:: Task directions ::
Give the entries again exactly. Skip the pictures.

___

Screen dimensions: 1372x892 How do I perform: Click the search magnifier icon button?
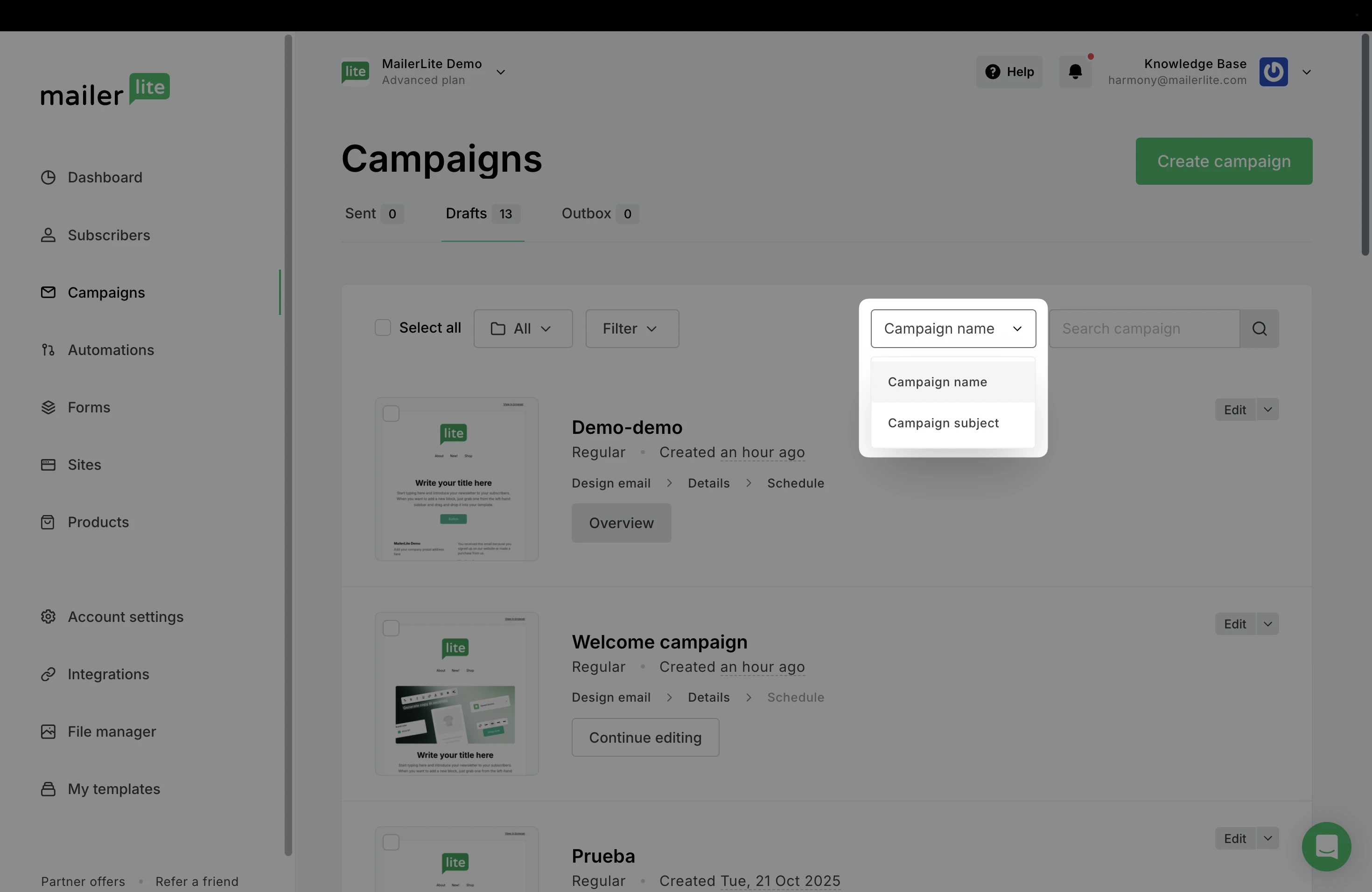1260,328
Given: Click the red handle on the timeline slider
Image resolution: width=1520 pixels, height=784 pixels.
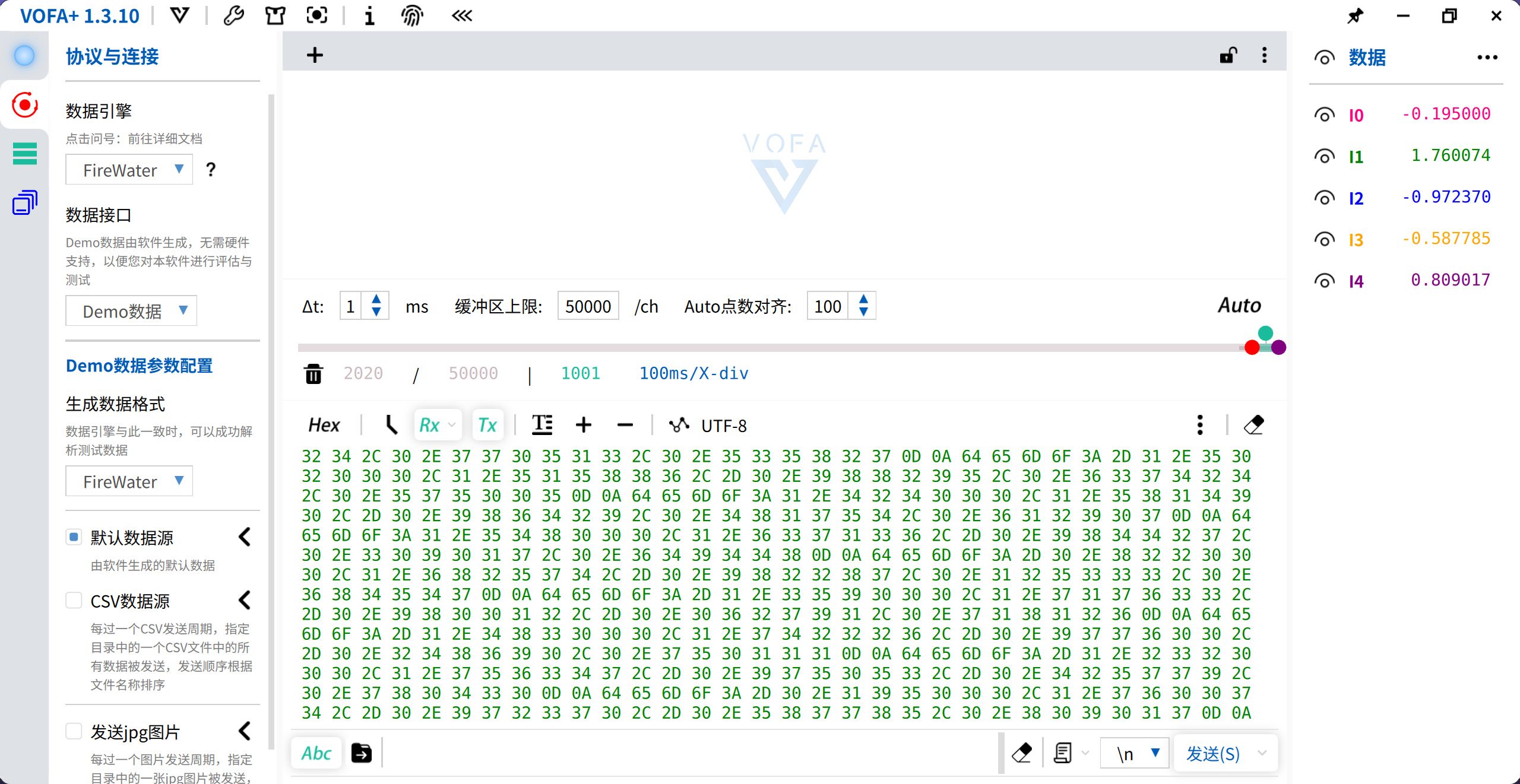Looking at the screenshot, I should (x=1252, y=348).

___

:: Result of this task ::
Screen dimensions: 1372x892 How do I perform: Click the search magnifier icon button?
1260,328
Given: Click the red handle on the timeline slider
Image resolution: width=1520 pixels, height=784 pixels.
Looking at the screenshot, I should (x=1252, y=348).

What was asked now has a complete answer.